**Tarefa proposta a**
No trecho sobre o Centro de Memória da Unicamp, resuma em forma de lista o parágrafo que começa com "A transferência dos arquivos", mantendo seus fatos principais.

**Trecho**
O acervo único: uma breve história

“A ideia da criação de um Centro de Memória pela Unicamp surgiu no início da década de 1970, durante a gestão do Prof. Zeferino Vaz, idealizador e primeiro reitor da universidade, mas só ganhou força a partir de 1978, quando o historiador e professor José Roberto do Amaral Lapa soube da intenção do Fórum de Campinas de descartar seus arquivos cartoriais por problemas de infraestrutura. Diante da ameaça de incineração dos mais de 50 mil processos que abrangem um importantíssimo período da história da cidade – do final do século XVIII até o início do século XX – Lapa não mediu esforços até que a universidade oficializasse o interesse pela documentação”, relata a página do Centro de Memória da Unicamp na internet ( www.cmu.unicamp.br).

A transferência dos arquivos para a Unicamp foi autorizada em março de 1985. Assim, para oficializar a posse e responsabilidade pela preservação dos documentos, em 1º de julho daquele ano, uma portaria do então reitor, professor José Aristodemo Pinotti, criou o Centro de Memória da Unicamp. Lapa foi nomeado seu primeiro diretor, cargo que exerceu durante os dez anos seguintes.

**Tarefa proposta b**
Nas linhas fornecidas abaixo, troque "envelope" por "mail" no trecho que começa na linha que contém "Given: Toggle Sync Mode in the status bar" e termina na linha que contém "Action: [x=482, y=282]". Reproduza apenas essas linhas, sem nenhuma outra alteração.

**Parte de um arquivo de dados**
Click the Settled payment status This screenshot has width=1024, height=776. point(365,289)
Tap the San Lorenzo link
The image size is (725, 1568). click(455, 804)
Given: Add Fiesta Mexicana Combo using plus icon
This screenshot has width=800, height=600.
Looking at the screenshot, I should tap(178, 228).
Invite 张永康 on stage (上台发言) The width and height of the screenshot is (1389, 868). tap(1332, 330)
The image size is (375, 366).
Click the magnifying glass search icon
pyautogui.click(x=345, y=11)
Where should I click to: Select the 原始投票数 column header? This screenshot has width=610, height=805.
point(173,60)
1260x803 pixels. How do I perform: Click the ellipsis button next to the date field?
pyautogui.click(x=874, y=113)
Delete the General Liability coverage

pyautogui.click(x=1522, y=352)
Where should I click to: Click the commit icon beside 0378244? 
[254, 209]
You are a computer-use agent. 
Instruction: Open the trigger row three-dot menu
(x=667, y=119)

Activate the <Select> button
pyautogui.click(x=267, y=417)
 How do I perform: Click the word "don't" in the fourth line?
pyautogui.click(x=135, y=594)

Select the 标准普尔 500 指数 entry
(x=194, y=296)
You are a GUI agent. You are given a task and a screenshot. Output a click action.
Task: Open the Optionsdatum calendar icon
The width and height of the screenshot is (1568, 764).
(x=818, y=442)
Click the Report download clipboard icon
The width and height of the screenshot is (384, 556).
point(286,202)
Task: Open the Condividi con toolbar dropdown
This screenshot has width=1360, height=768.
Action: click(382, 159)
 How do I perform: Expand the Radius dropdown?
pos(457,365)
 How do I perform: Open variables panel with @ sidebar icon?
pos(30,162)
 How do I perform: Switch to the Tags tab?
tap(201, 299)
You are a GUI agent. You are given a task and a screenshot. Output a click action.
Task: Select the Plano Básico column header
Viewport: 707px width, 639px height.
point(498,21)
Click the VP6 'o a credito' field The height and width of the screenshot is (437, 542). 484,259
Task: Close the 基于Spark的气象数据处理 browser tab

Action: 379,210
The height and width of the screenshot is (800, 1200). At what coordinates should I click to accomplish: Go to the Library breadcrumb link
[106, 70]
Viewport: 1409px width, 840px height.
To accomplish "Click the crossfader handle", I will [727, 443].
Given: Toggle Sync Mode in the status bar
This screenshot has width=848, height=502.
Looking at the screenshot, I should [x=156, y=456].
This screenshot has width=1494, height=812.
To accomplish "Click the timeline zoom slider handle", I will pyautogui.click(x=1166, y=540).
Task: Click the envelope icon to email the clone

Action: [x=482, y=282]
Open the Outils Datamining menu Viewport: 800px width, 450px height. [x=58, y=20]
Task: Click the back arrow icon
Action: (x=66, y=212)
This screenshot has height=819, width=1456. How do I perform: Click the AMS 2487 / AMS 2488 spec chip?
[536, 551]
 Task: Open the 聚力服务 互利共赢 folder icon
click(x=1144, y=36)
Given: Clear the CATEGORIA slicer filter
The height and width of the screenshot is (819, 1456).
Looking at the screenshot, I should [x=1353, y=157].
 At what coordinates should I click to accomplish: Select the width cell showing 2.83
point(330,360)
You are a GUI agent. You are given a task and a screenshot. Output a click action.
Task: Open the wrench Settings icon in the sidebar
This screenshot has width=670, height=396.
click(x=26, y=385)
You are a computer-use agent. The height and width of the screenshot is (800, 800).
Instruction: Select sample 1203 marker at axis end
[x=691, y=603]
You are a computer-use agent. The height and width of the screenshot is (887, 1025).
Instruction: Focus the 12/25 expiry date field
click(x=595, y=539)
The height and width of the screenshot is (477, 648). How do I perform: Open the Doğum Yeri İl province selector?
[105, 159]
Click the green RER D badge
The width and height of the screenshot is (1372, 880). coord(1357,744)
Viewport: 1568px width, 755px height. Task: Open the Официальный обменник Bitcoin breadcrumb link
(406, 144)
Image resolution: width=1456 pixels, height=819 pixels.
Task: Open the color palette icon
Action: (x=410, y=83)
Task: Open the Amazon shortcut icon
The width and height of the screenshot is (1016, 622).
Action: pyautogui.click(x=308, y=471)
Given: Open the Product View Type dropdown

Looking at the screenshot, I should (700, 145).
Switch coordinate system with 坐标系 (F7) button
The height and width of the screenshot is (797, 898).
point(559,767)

**Resposta esperada a**
- Março de 1985: autorizada a transferência dos arquivos para a Unicamp.
- 1º de julho de 1985: portaria do reitor José Aristodemo Pinotti cria o Centro de Memória da Unicamp, oficializando a posse e a responsabilidade pela preservação dos documentos.
- Lapa é nomeado o primeiro diretor e fica no cargo pelos dez anos seguintes.

**Resposta esperada b**
Given: Toggle Sync Mode in the status bar
This screenshot has width=848, height=502.
Looking at the screenshot, I should [x=156, y=456].
This screenshot has width=1494, height=812.
To accomplish "Click the timeline zoom slider handle", I will pyautogui.click(x=1166, y=540).
Task: Click the mail icon to email the clone

Action: [x=482, y=282]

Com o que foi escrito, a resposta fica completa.